**Task brief**
Which lines of the records contain the word "Viewport"? Pull out each of them and copy it in full.
========
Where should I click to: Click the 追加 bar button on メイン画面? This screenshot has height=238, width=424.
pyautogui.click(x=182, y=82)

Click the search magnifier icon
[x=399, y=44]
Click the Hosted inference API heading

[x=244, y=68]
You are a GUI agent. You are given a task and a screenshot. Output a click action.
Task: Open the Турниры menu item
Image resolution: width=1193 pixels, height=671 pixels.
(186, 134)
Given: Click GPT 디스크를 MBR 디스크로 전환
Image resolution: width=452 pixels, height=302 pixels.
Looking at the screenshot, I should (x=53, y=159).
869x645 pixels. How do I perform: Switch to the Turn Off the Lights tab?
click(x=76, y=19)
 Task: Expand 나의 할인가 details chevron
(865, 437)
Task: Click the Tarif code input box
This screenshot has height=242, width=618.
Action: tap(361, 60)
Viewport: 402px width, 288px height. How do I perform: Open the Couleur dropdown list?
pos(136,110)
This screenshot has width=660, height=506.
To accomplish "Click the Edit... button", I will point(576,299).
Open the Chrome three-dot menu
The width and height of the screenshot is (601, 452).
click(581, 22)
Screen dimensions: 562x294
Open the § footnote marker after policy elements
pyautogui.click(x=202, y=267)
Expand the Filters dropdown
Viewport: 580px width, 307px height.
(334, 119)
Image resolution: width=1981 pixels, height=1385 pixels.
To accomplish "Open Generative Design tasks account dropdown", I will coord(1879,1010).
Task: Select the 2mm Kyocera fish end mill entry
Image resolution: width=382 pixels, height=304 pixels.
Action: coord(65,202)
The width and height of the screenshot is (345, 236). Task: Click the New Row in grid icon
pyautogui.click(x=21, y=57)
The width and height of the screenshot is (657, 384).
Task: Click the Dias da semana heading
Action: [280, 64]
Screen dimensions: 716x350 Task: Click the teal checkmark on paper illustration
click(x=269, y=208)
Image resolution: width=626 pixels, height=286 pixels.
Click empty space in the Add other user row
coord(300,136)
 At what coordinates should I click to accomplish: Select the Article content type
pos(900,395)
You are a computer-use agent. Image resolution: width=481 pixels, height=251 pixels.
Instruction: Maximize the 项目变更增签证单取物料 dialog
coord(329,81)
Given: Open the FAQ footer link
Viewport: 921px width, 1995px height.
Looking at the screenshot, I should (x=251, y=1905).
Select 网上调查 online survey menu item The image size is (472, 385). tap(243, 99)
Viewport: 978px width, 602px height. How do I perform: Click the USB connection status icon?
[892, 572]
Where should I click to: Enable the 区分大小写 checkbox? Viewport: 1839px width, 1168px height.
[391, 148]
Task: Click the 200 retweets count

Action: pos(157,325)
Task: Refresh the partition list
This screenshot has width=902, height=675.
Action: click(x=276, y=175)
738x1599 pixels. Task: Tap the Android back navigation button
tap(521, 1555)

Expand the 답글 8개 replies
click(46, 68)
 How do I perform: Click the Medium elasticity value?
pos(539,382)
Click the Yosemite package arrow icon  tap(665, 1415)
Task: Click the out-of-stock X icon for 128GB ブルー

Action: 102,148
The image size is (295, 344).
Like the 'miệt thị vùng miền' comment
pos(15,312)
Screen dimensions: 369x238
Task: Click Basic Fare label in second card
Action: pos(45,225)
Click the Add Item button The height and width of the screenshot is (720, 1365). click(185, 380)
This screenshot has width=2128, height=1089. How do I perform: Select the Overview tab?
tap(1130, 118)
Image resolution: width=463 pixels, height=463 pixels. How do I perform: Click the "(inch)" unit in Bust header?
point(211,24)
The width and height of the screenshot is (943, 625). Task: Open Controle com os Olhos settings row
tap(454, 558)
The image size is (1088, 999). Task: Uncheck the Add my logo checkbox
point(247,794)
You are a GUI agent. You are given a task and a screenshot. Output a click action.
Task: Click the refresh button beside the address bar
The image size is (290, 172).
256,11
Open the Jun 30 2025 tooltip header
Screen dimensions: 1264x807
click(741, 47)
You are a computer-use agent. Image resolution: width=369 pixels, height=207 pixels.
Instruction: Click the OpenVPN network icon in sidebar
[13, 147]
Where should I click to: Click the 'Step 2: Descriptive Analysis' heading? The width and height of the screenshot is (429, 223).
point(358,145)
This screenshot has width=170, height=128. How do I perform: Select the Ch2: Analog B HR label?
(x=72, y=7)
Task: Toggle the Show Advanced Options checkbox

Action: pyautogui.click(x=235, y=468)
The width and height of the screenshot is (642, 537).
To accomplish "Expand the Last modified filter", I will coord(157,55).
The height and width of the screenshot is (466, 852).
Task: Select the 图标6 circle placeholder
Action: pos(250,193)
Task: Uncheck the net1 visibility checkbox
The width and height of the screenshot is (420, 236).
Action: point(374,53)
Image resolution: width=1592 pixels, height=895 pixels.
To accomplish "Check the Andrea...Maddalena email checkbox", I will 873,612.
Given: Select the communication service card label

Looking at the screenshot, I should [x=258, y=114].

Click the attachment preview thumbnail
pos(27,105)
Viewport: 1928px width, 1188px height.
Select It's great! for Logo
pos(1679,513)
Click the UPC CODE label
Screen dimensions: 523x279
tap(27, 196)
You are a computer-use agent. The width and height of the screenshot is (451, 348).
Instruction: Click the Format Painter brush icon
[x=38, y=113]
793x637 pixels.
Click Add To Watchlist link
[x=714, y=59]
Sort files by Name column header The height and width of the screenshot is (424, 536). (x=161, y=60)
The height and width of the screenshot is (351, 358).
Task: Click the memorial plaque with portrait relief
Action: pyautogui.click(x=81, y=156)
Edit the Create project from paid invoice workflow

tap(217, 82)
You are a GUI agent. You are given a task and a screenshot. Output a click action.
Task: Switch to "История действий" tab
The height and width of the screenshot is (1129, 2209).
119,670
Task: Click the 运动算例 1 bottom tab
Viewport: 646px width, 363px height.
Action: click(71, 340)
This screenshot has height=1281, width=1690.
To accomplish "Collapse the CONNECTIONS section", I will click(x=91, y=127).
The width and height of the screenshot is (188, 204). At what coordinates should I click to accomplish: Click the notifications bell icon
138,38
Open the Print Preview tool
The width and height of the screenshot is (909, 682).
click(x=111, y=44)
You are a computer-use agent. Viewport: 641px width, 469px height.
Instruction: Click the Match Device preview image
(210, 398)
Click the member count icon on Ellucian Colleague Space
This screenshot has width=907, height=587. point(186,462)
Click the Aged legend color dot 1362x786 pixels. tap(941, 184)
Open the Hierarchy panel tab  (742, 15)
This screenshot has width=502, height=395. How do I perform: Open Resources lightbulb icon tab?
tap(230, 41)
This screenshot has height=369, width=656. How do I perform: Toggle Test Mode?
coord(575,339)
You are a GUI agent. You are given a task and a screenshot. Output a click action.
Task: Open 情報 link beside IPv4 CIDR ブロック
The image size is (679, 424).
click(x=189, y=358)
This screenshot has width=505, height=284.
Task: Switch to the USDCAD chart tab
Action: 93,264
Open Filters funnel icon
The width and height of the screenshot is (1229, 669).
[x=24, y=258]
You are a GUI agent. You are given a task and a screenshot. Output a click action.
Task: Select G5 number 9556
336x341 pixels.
========
**Result of the task**
Viewport: 402px width, 288px height. How do I perform: Open the Couleur dropdown list?
Viewport: 580px width, 307px height.
Viewport: 921px width, 1995px height.
Viewport: 978px width, 602px height. How do I perform: Click the USB connection status icon?
Where should I click to: Enable the 区分大小写 checkbox? Viewport: 1839px width, 1168px height.
Viewport: 1928px width, 1188px height.
Viewport: 646px width, 363px height.
You are a computer-use agent. Viewport: 641px width, 469px height.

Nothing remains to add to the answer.